Pasar Eropa dikenal ketat, apalagi soal standar kualitas dan keberlanjutan. Kalau Indonesia mau masuk ke sana dan bersaing dengan produk dari negara-negara lain, maka perlu penyesuaian besar-besaran di level kebijakan.

Bergabungnya Indonesia dengan OECD bisa menjadi momentum penting untuk melakukan reformasi ini.
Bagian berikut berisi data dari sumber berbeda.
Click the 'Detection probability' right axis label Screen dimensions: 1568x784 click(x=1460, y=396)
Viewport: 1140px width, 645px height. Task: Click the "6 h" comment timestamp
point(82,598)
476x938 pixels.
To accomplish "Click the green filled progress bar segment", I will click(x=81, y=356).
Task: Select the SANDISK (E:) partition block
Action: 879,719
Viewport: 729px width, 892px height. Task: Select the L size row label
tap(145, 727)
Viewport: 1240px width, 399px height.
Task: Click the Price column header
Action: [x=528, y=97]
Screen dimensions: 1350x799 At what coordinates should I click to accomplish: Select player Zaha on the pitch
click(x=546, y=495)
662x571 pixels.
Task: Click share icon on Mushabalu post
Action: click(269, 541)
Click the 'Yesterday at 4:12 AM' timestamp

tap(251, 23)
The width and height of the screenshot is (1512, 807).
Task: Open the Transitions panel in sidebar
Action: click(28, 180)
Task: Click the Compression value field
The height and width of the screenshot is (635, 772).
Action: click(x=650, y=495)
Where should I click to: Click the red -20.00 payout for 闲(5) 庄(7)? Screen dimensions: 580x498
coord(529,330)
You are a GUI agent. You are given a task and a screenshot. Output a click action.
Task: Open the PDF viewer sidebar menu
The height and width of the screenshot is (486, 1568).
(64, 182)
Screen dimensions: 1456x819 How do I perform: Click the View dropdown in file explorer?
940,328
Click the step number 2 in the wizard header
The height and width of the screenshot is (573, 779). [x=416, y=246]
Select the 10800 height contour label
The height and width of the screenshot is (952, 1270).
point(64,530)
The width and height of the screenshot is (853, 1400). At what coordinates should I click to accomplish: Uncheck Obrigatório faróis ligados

Dengan mengadopsi best practice dari negara-negara OECD, Indonesia punya peluang besar untuk memperbaiki sistem perdagangan, menarik lebih banyak investasi, dan tentunya memperluas jangkauan pasar ekspor.

Regulasi yang Adaptif untuk Daya Saing Ekonomi

Hambatan non-tarif yang terlalu banyak dan rumit jelas bukan solusi jangka panjang untuk perlindungan industri dalam negeri. Justru sebaliknya, hal ini bisa menurunkan daya saing, memperlambat pertumbuhan industri, dan membuat produk Indonesia kesulitan bersaing di pasar internasional.

Sudah saatnya Indonesia berpindah haluan menuju sistem perdagangan dan investasi yang lebih terbuka, efisien, dan pro-bisnis. Penyesuaian regulasi, pengurangan hambatan non-tarif, dan reformasi kebijakan investasi akan menjadi kunci penting agar ekonomi Indonesia makin kompetitif dan siap menyambut era global yang serba cepat.